Tueurs sans frontières

Une fois de plus, et pour ne rien changer, le pouvoir syrien manque à ses engagements prétendument solennels : en l’occurrence, la promesse faite à Kofi Annan de retirer dès hier l’armée des villes, en prélude à un cessez-le-feu entrant en vigueur demain matin. Car non seulement les renforts militaires affluent vers les cités assiégées et férocement bombardées, mais tel un taureau furieux échappé de son enclos, c’est hors de son propre territoire, et en plus d’une direction, que le régime a entrepris de porter ses coups.

 

Lundi était directement visé, pour la première fois, un de ces camps de réfugiés syriens aménagés du côté turc de la frontière : cela à la veille même d’une tournée dans ce même secteur de l’émissaire spécial de l’ONU et de la Ligue arabe. Quelques heures plus tard, c’est sur la voiture d’une équipe de la chaîne de télévision locale New TV circulant en territoire libanais que se sont acharnés, deux heures durant, les tirs, se soldant par la mort du jeune et infortuné cameraman Ali Chaabane.

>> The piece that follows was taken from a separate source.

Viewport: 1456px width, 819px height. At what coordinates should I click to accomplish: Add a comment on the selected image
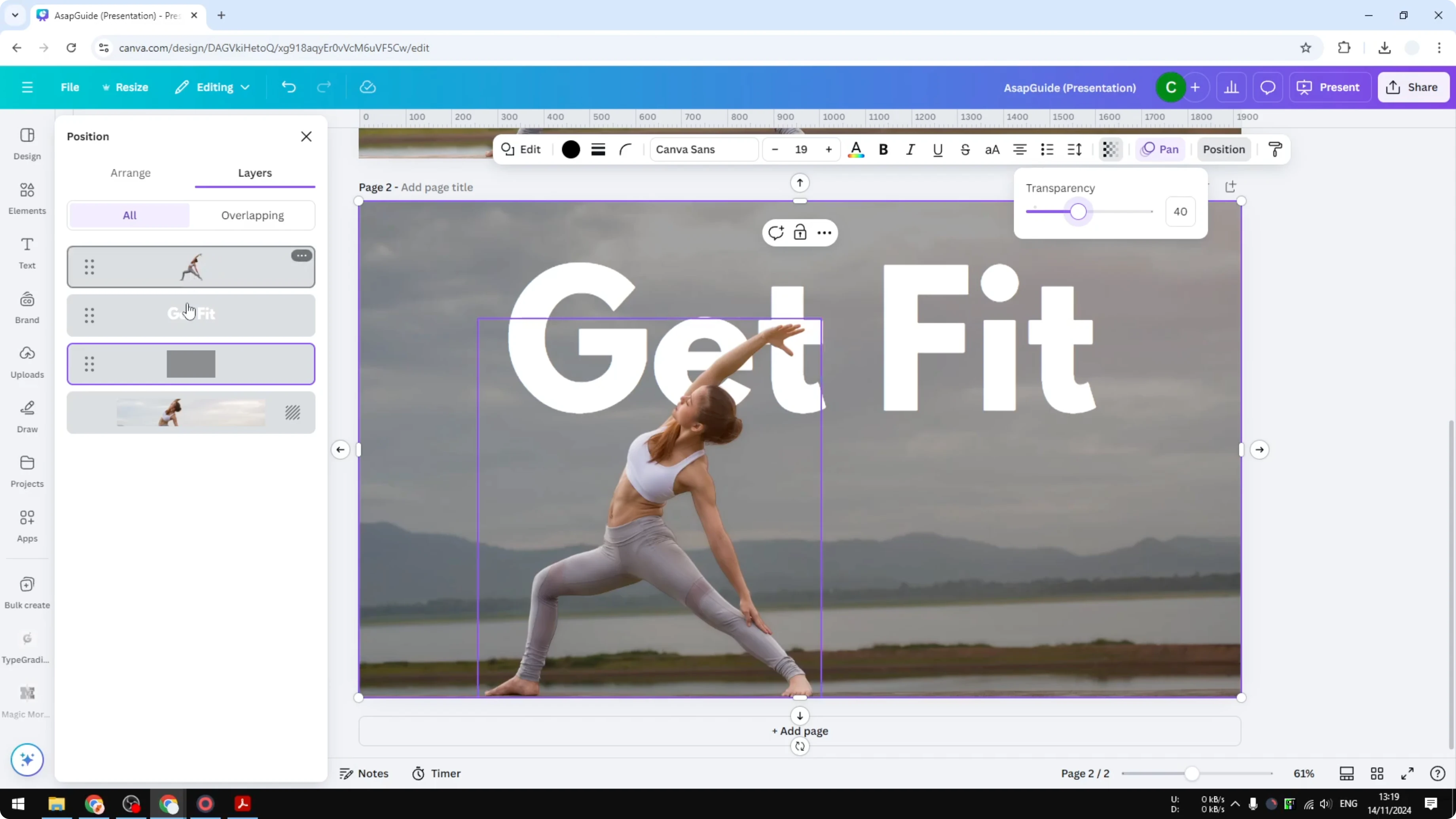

Ce n’est pas la première fois, depuis le début de la révolte en Syrie, que les troupes de Bachar el-Assad tuent des journalistes étrangers, comme ils l’ont fait récemment, à coups de canon, dans la ville de Homs. Ce n’est pas la première fois non plus qu’elles se rendent coupables de meurtrières exactions sur le sol libanais. Et pourtant, c’est une véritable, bien que douloureuse, première qu’aura été le sacrifice du journaliste de la New TV, en ce sens qu’il aura amené notre semblant d’État à essayer – j’écris bien essayer – de se conduire en État, de réagir à ce drame comme l’eut fait, en pareilles circonstances, tout État.

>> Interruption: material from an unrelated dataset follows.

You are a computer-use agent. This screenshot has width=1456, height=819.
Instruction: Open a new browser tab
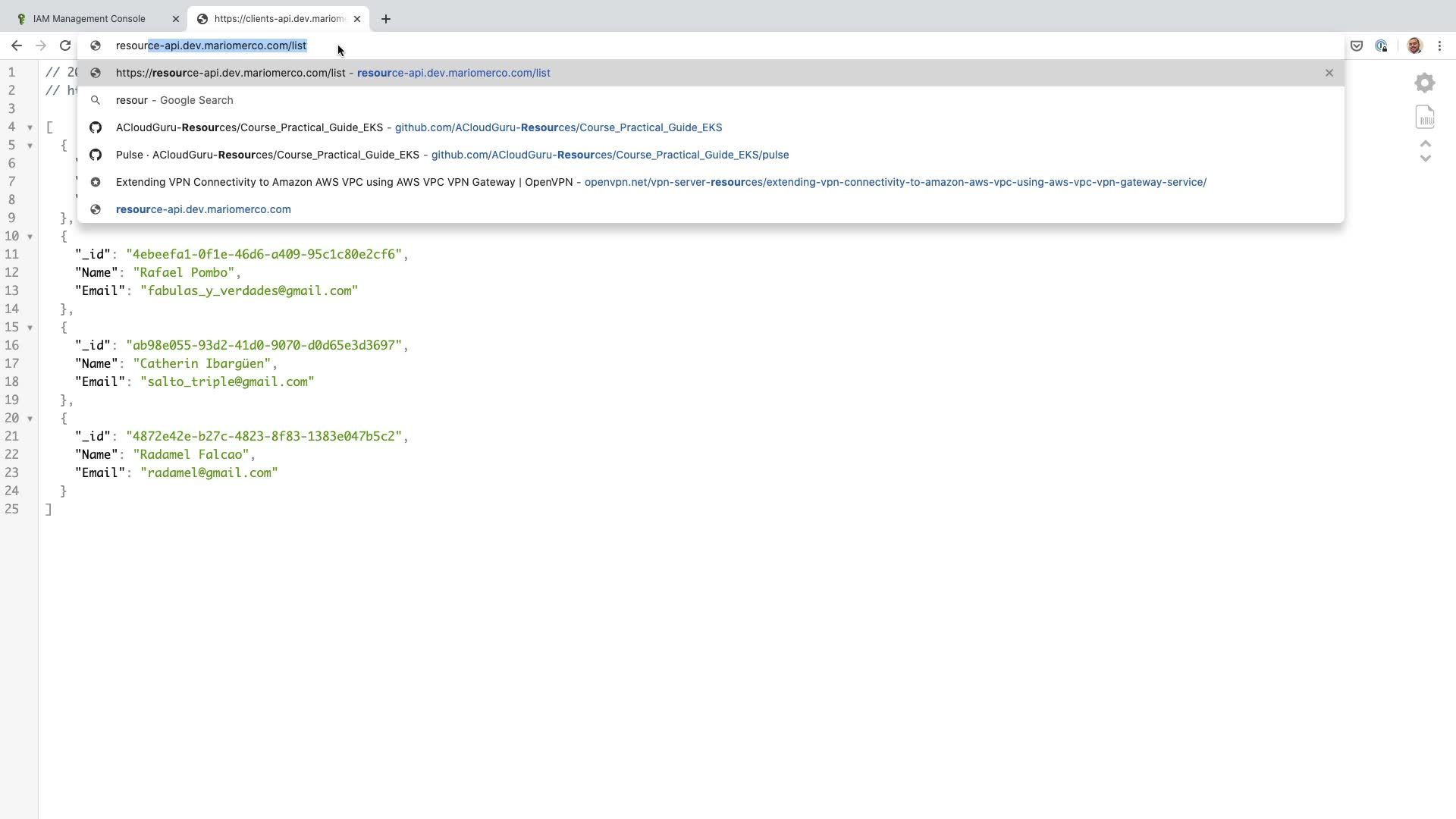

Par son extrême gravité, cette affaire valait bien la remise d’une note de protestation officielle à l’ambassadeur de Syrie. Sans aller aussi loin, le Liban officiel a tout de même condamné la meurtrière attaque et demandé à Damas l’ouverture immédiate d’une enquête. C’était bien le moins qu’il pouvait faire, bien sûr, encore que tout peut arriver hélas dans un pays aussi divisé sur la Syrie que le nôtre. À titre d’exemple, certains partis se sont contentés de déplorer l’incident, sans plus. Et une chaîne de télé a cru bon de faire reproche aux journalistes agressés de leur voiture banalisée, et donc peu aisément identifiable ; c’est à croire que seul un véhicule de couleur vive – un bel orange fluo, tiens ! – eut trouvé grâce auprès de ces distingués confrères si acharnés à disculper l’agresseur ...

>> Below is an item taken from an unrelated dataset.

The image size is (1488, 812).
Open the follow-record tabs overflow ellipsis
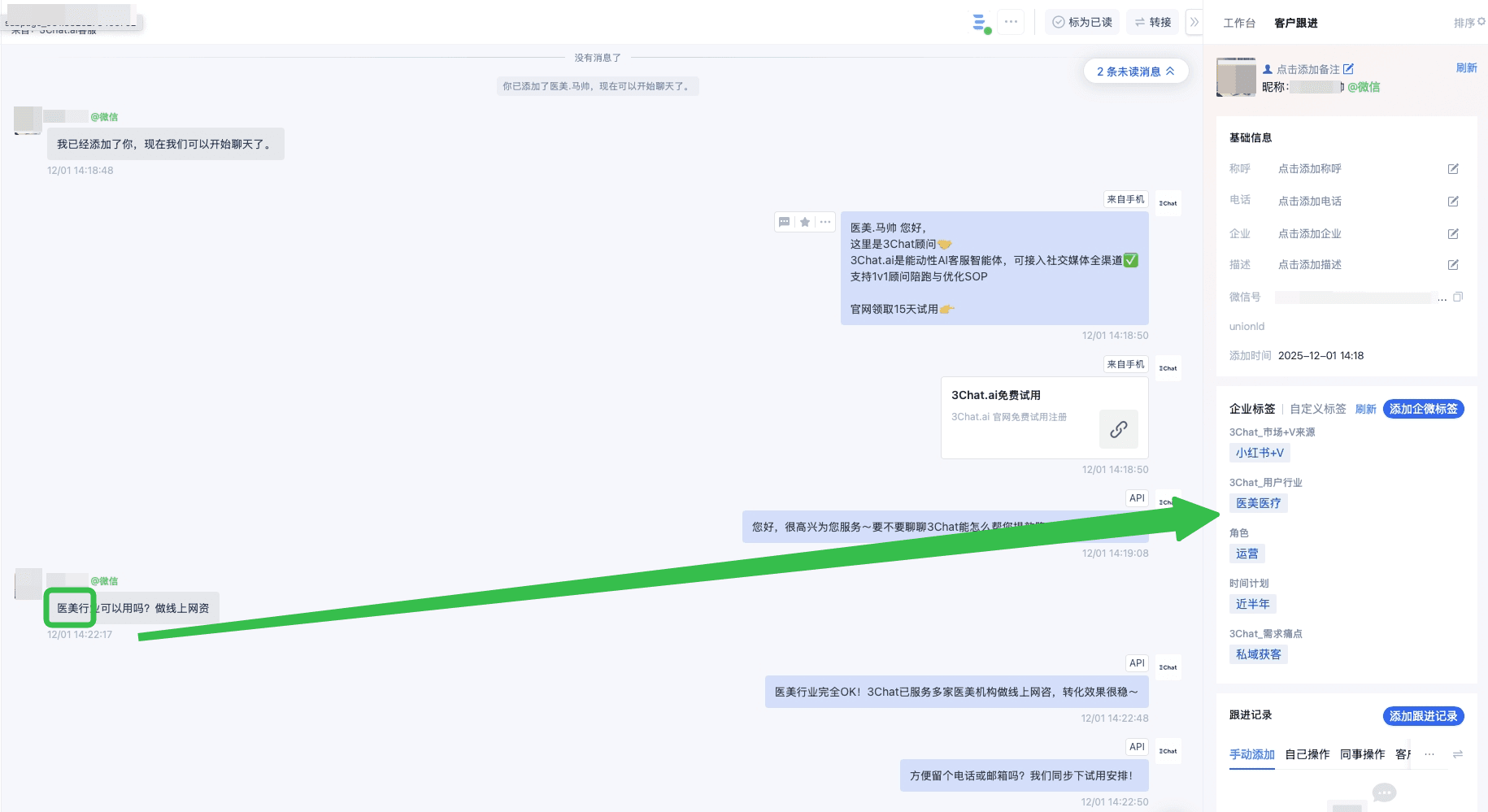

Toujours est-il que le drame de lundi soir est la conséquence logique, inévitable, d’une longue période d’inertie officielle face aux abus du voisin de l’Est. Sous prétexte d’une fausse neutralité, le gouvernement a fait le mort (et ce n’est pas là un simple jeu de mots ) à chaque fois que des opposants syriens ayant trouvé asile au Liban ont été kidnappés au grand jour, rapatriés et voués à la torture, avec parfois la complicité active de certains services sécuritaires. Il a fermé les yeux sur les nombreuses incursions militaires syriennes. Son devoir de sauvegarde et de protection de la frontière s’est réduit à la lutte contre le trafic d’armes vers la Syrie. Il a feint d’ignorer que la sécurité ne saurait être assurée à sens unique. Et il a sciemment relégué aux oubliettes la légitime exigence, entérinée par l’ONU, d’une délimitation de la frontière.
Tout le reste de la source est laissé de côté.